We arrived at the same conclusion in White v. Workers’ Compensation Appeal
Board (City of Philadelphia), 237 A.3d 1225 (Pa. Cmwlth. 2020). In White, the
claimant’s disability status was modified from total to partial following a December
4, 2013 IRE which assigned her a whole-body impairment rating of 36%, resulting
in a modification of her disability status from total to partial, pursuant to former
Section 306(a.2) of the Act. Id. at 1226-27. The claimant did not appeal the
modification of her disability status. Id. at 1227. Prior to the expiration of her 500
weeks of partial disability, the claimant sought reinstatement of total disability
benefits, citing Protz I. Id. A WCJ granted the claimant’s petition but failed to make
any determination regarding the effective date of reinstatement. Id. The Board
affirmed the reinstatement of benefits but modified the WCJ’s decision to reflect that
reinstatement was effective the date the claimant filed her reinstatement petition. Id.
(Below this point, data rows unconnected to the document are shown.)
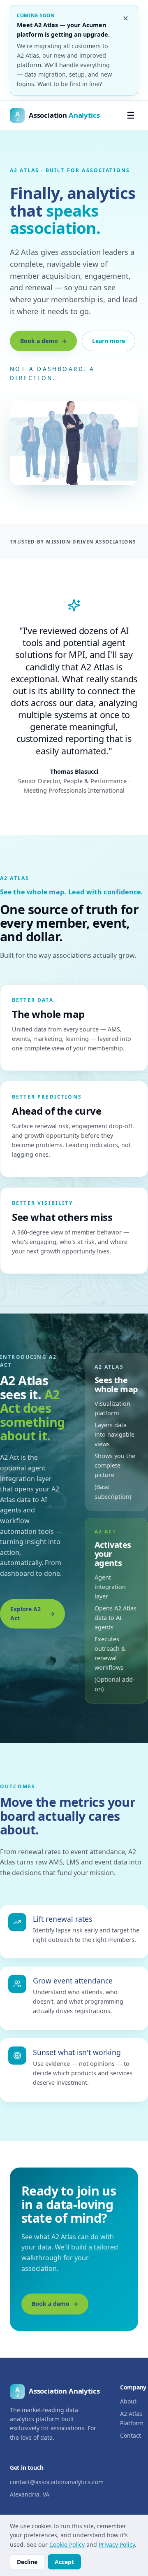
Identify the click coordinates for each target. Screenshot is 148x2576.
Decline (27, 2562)
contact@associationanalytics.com (57, 2482)
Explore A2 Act (25, 1613)
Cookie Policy (67, 2544)
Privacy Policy (117, 2544)
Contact (130, 2435)
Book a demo (39, 341)
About (128, 2401)
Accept (64, 2562)
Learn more (108, 341)
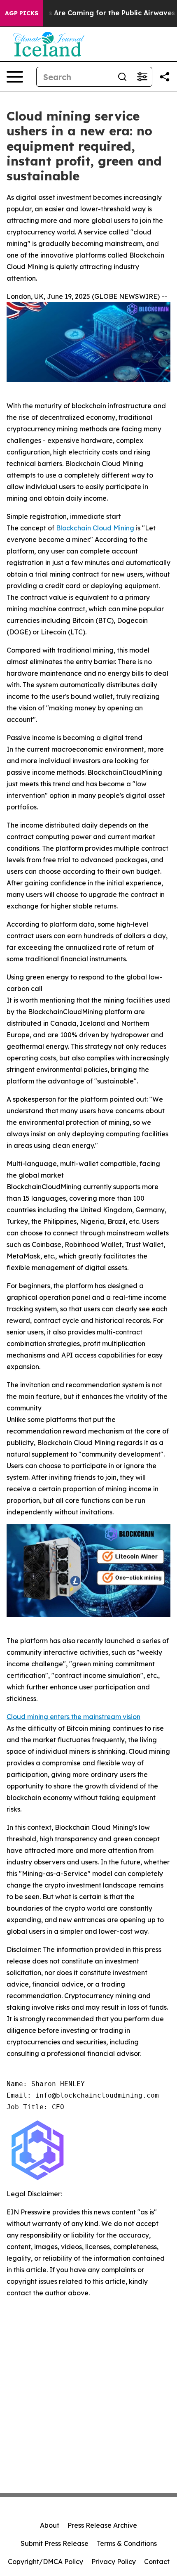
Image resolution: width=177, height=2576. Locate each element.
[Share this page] (164, 77)
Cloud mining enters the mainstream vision (73, 1717)
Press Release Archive (102, 2525)
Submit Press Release (54, 2543)
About (49, 2525)
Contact (157, 2561)
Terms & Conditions (127, 2543)
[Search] (122, 76)
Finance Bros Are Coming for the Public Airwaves (91, 13)
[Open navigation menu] (15, 77)
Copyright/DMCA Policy (45, 2561)
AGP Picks (21, 13)
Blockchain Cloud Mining (95, 528)
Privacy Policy (113, 2561)
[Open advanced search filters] (142, 76)
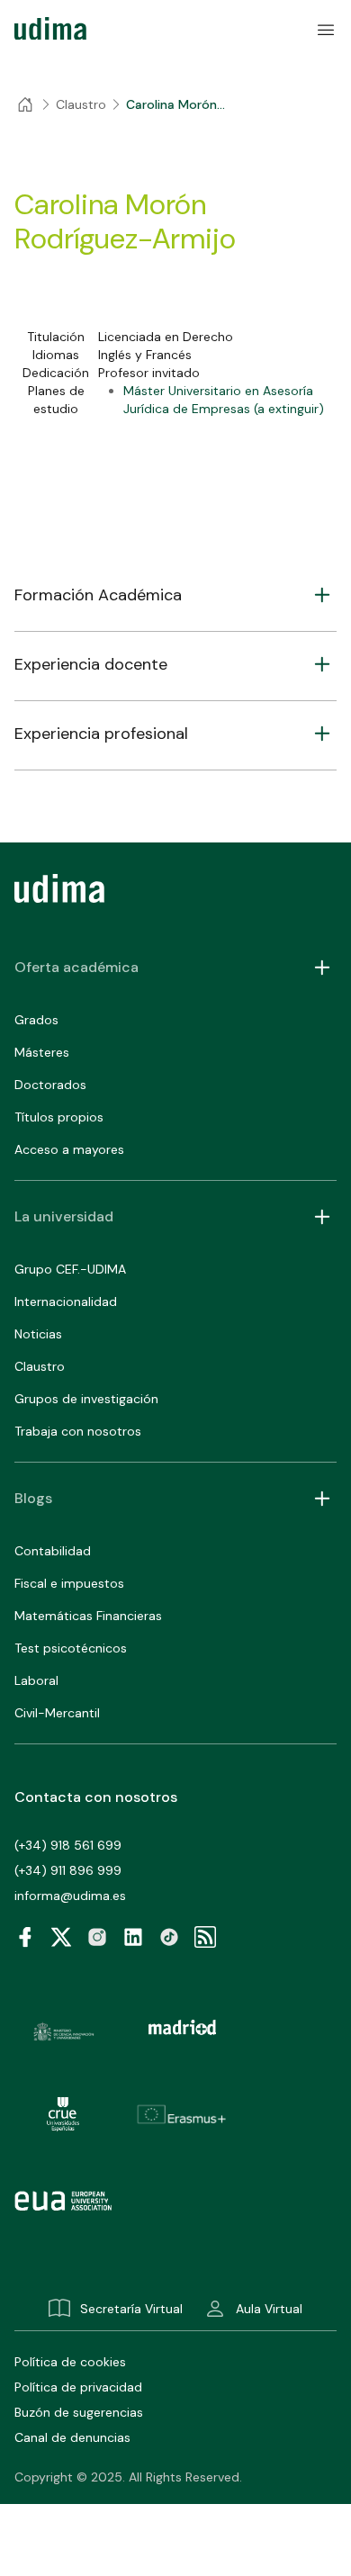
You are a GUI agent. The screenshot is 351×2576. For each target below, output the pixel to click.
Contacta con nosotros (95, 1797)
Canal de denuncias (72, 2437)
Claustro (39, 1366)
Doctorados (50, 1084)
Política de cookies (70, 2362)
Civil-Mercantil (57, 1713)
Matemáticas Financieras (88, 1616)
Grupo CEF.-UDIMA (70, 1269)
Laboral (36, 1680)
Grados (36, 1020)
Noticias (38, 1334)
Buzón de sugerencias (78, 2412)
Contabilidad (52, 1551)
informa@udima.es (70, 1895)
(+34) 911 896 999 (68, 1870)
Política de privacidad (78, 2387)
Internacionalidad (65, 1301)
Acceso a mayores (69, 1149)
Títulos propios (59, 1117)
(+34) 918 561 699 (68, 1845)
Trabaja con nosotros (77, 1431)
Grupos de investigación (86, 1399)
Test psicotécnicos (70, 1648)
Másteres (41, 1052)
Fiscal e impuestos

On appeal, we concluded that Whitfield, and not Dana Holding, controlled the date
of reinstatement, as the claimant had not appealed the initial modification of her
disability status and she was not in the process of litigating her reinstatement petition
when we decided Protz I. Id. at 1231.
8
In the instant matter, in resolving Claimant’s issue, we similarly seek to give
effect to Claimant’s status “as it existed at the time she filed her reinstatement
petition.” Id. Like Whitfield, Claimant’s disability status was modified without
regard to any change in her earning power pursuant to an IRE conducted under
former Section 306(a.2) of the Act. Claimant did not appeal the initial modification
of her disability status, and she was not actively litigating the July 15, 2010 IRE
when the Supreme Court rendered Section 306(a.2) wholly unconstitutional in Protz
II. Therefore, at the time Claimant filed her reinstatement petition, her disability
status was comparable to that of a claimant seeking reinstatement of suspended
benefits under Section 413(a) of the Act.
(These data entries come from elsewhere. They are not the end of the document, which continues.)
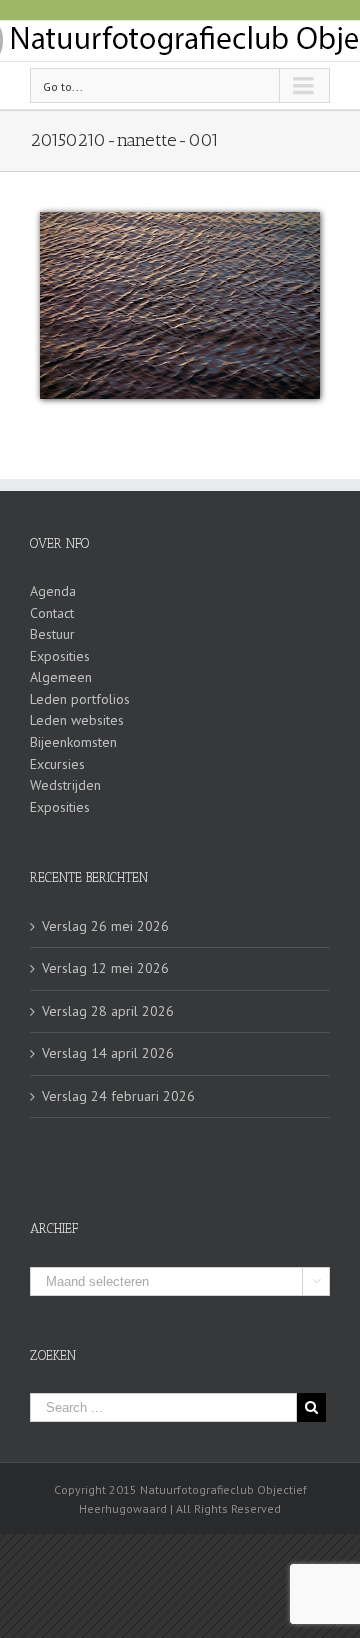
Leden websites (77, 720)
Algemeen (61, 677)
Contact (52, 613)
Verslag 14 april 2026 (108, 1053)
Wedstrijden (65, 785)
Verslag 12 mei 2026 (105, 968)
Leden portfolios (80, 699)
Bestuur (52, 634)
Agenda (53, 591)
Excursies (57, 764)
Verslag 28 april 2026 (108, 1011)
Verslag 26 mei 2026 (105, 926)
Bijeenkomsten (73, 742)
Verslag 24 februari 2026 (118, 1096)
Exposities (60, 656)
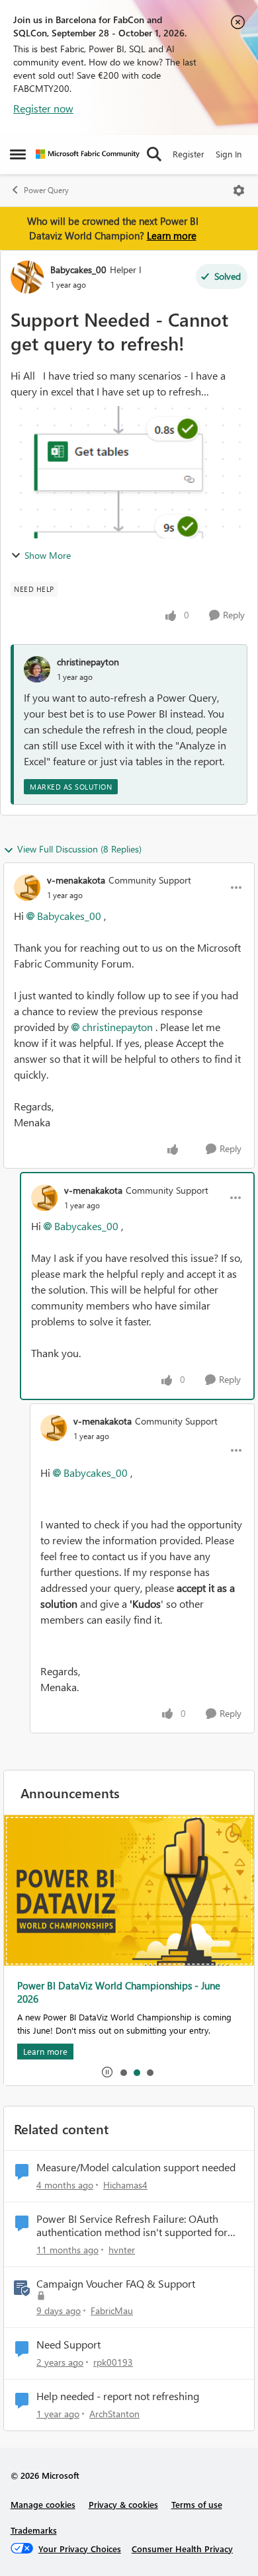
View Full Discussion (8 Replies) (79, 849)
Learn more (171, 235)
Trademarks (34, 2530)
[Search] (154, 154)
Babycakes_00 (78, 269)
Based on the foregoing, we conclude that the WCJ correctly applied our
holding in Whitfield and reinstated Claimant’s total disability benefits as of July 25,
2017, the date she filed her reinstatement petition.8 Accordingly, we affirm the
Board.
__________________________________
ELLEN CEISLER, Judge
8
Recent unreported decisions of this Court have likewise concluded that the date a
claimant’s total disability benefits may be reinstated is controlled by his or her status as of the date
a reinstatement petition is filed. See Perillo v. Workers’ Comp. Appeal Bd. (Extended Healthcare
Servs., Inc. and State Workers’ Ins. Fund) (Pa. Cmwlth., No. 649 C.D. 2020, filed Mar. 3, 2021);
Burk v. Workers’ Comp. Appeal Bd. (Sch. Dist. of Phila.) (Pa. Cmwlth., No. 491 C.D. 2020, filed
Dec. 22, 2020). This Court may cite its unreported panel decisions for their persuasive value. See
Section 414 of the Commonwealth Court’s Internal Operating Procedures, 210 Pa. Code § 69.414.
9
IN THE COMMONWEALTH COURT OF PENNSYLVANIA
Kathleen Vanston, :
Petitioner :
:
v. : No. 933 C.D. 2020
:
Marian Community Hospital, :
Indemnity Insurance Company :
of North America and ESIS, Inc. :
(Workers’ Compensation Appeal :
Board), :
Respondents :
Marian Community Hospital and :
Indemnity Insurance Company of :
North America, and ESIS, Inc., :
Petitioners :
:
v. : No. 947 C.D. 2020
:
Kathleen Vanston (Workers’ :
Compensation Appeal Board), :
Respondent :
ORDER
AND NOW, this 12th day of May, 2021, the August 31, 2020 order of the
Workers’ Compensation Appeal Board is hereby AFFIRMED.